# Gemma-2-2B-IT: Reference-State Matching Notebook

This notebook:

- Loads **gemma-2-2b-it**.
- Uses a **reference prompt** (default `"Talk about cats."`).
- Optimizes a continuous **soft prompt** so that its hidden states at some layer match those from the reference prompt.
- Projects the soft prompt back to tokens to get a *different* discrete prompt.
- Compares internal state similarity between the reference prompt, the continuous soft prompt, and the discrete alternative prompt.


In [1]:
import math
from typing import List, Tuple

import torch
from torch import nn
from transformers import AutoModelForCausalLM, AutoTokenizer, AutoConfig

In [2]:
def get_device() -> torch.device:
    return torch.device("cuda" if torch.cuda.is_available() else "cpu")

device = get_device()
print("Using device:", device)

In [3]:
def load_model_and_tokenizer(
    model_name: str = "google/gemma-2-2b-it",
) -> Tuple[AutoModelForCausalLM, AutoTokenizer]:
    """
    Load Gemma-2 2B IT and its tokenizer.
    You need to have accepted the license on Hugging Face.
    """
    print(f"Loading model '{model_name}'...")
    config = AutoConfig.from_pretrained(model_name)
    model = AutoModelForCausalLM.from_pretrained(
        model_name,
        config=config,
        torch_dtype=torch.float32,   # keep life simple, avoid bfloat issues
    )
    tokenizer = AutoTokenizer.from_pretrained(model_name)

    if tokenizer.pad_token is None:
        tokenizer.pad_token = tokenizer.eos_token

    model.eval()
    return model, tokenizer


model, tokenizer = load_model_and_tokenizer("google/gemma-2-2b-it")
model.to(device)

In [6]:
banned_words = [
    "Talk",
    " Talk",
    "Talk ",

    "talk",
    " talk",
    "talk ",

    "TALK",
    " TALK",
    "TALK ",

    "about",
    " about",
    "about ",

    "About",
    " About",
    "About ",

    "ABOUT",
    " ABOUT",
    "ABOUT ",

    "Cats",
    " Cats",
    "Cats ",

    "cats",
    " cats",
    "cats ",

    "CATS",
    " CATS",
    "CATS ",

    "Talk.",
    " Talk.",
    "Talk .",

    "talk.",
    " talk.",
    "talk .",

    "TALK.",
    " TALK.",
    "TALK .",

    "about.",
    " about.",
    "about .",

    "About.",
    " About.",
    "About .",

    "ABOUT.",
    " ABOUT.",
    "ABOUT .",

    "Cats.",
    " Cats.",
    "Cats .",

    "cats.",
    " cats.",
    "cats .",

    "CATS.",
    " CATS.",
    "CATS .",
]


banned_words = "Talk about cats."

banned_weight = 1

In [7]:
class SoftPromptMatcher(nn.Module):
    """
    Learn a soft prompt whose hidden states at a given layer
    match those of a reference prompt as closely as possible,
    while discouraging similarity to some banned words.
    """

    def __init__(
        self,
        model: AutoModelForCausalLM,
        tokenizer: AutoTokenizer,
        d_model: int,
        prompt_length: int,
        layer_idx: int,
        H_ref: torch.Tensor,
        device: torch.device,
        banned_words=None,
        banned_weight: float = 0.0,
    ):
        super().__init__()
        self.model = model
        self.tokenizer = tokenizer
        self.layer_idx = layer_idx
        self.device = device

        # Reference states: [T_ref, d_model]
        self.register_buffer("H_ref", H_ref.to(device))

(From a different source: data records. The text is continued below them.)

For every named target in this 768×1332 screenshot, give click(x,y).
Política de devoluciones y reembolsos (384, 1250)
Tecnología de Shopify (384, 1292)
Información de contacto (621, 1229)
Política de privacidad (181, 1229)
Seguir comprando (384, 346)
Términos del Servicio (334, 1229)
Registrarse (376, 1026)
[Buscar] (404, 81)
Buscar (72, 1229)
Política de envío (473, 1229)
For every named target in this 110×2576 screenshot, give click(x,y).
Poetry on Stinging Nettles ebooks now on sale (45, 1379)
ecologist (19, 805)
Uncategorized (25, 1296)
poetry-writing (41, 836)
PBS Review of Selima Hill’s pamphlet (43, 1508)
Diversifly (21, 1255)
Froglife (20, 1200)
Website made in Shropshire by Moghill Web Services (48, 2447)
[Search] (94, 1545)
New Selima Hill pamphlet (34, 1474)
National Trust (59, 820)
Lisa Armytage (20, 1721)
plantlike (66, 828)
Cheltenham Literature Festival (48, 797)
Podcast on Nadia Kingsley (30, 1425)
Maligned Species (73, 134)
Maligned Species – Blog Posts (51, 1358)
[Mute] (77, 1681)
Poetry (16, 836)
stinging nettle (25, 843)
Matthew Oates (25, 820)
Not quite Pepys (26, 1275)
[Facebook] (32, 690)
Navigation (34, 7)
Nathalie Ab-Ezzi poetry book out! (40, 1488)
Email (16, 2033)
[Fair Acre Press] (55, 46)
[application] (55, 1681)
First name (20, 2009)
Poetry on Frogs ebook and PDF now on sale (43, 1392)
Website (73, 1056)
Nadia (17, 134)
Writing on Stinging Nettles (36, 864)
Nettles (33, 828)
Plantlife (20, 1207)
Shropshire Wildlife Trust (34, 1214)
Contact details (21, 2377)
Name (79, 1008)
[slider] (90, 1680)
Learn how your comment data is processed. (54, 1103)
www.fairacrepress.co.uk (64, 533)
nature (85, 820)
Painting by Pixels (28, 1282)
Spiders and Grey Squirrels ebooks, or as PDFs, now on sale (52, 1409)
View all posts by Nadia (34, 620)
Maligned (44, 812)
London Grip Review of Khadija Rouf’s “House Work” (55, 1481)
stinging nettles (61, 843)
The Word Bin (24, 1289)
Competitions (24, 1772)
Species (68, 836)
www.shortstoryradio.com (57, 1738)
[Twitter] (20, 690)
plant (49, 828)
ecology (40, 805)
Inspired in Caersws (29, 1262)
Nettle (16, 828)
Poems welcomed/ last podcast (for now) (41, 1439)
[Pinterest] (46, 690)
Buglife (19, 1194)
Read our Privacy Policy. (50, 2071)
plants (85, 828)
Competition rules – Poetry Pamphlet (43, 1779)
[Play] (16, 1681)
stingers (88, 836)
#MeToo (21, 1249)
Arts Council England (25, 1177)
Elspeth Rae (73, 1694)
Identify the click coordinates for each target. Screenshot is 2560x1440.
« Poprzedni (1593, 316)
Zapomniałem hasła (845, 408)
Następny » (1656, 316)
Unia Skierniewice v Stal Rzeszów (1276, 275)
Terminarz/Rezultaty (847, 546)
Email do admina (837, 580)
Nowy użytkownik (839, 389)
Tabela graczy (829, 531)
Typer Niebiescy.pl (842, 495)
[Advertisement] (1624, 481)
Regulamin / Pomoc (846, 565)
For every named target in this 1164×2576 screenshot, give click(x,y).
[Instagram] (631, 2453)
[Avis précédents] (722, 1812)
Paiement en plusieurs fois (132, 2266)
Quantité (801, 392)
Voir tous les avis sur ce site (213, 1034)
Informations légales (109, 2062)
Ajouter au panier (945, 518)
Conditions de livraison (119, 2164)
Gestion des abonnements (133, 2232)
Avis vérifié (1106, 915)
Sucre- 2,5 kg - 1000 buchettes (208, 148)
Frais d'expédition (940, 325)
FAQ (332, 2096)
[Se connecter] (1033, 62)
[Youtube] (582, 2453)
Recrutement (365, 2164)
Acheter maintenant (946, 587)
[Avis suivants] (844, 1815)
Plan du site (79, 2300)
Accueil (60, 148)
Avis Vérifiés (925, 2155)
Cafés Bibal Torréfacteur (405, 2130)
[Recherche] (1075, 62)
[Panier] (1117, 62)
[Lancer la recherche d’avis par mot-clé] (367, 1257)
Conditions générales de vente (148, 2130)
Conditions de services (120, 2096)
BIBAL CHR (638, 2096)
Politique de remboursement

        self.prompt_length = prompt_length
        self.banned_weight = banned_weight

        # Initialize soft prompt with small random noise
        self.soft_prompt = nn.Parameter(
            torch.randn(prompt_length, d_model, device=device) * 0.02
        )

        # Precompute phrase-level embeddings for banned words (if any)
        token_embed = self.model.get_input_embeddings()
        phrase_vecs = []
        if banned_words:
            for w in banned_words:
                ids = tokenizer(w, add_special_tokens=False).input_ids
                if not ids:
                    continue
                # average subtoken embeddings for this word/phrase
                emb = token_embed.weight[ids].detach().to(device).mean(dim=0)
                phrase_vecs.append(emb)

        if phrase_vecs:
            banned_emb = torch.stack(phrase_vecs, dim=0)   # [n_banned, d]
            banned_emb = banned_emb / (
                banned_emb.norm(dim=-1, keepdim=True) + 1e-8
            )
            self.register_buffer("banned_emb", banned_emb)
        else:
            self.banned_emb = None

    def forward(self) -> Tuple[torch.Tensor, torch.Tensor]:
        """
        Run the model with the soft prompt and compute:
        - H_soft : [T, d] hidden states at the target layer
        - loss   : MSE between normalized H_soft and H_ref (tokenwise)
                   + banned-word penalty
        """
        # [1, T, d_model]
        inputs_embeds = self.soft_prompt.unsqueeze(0)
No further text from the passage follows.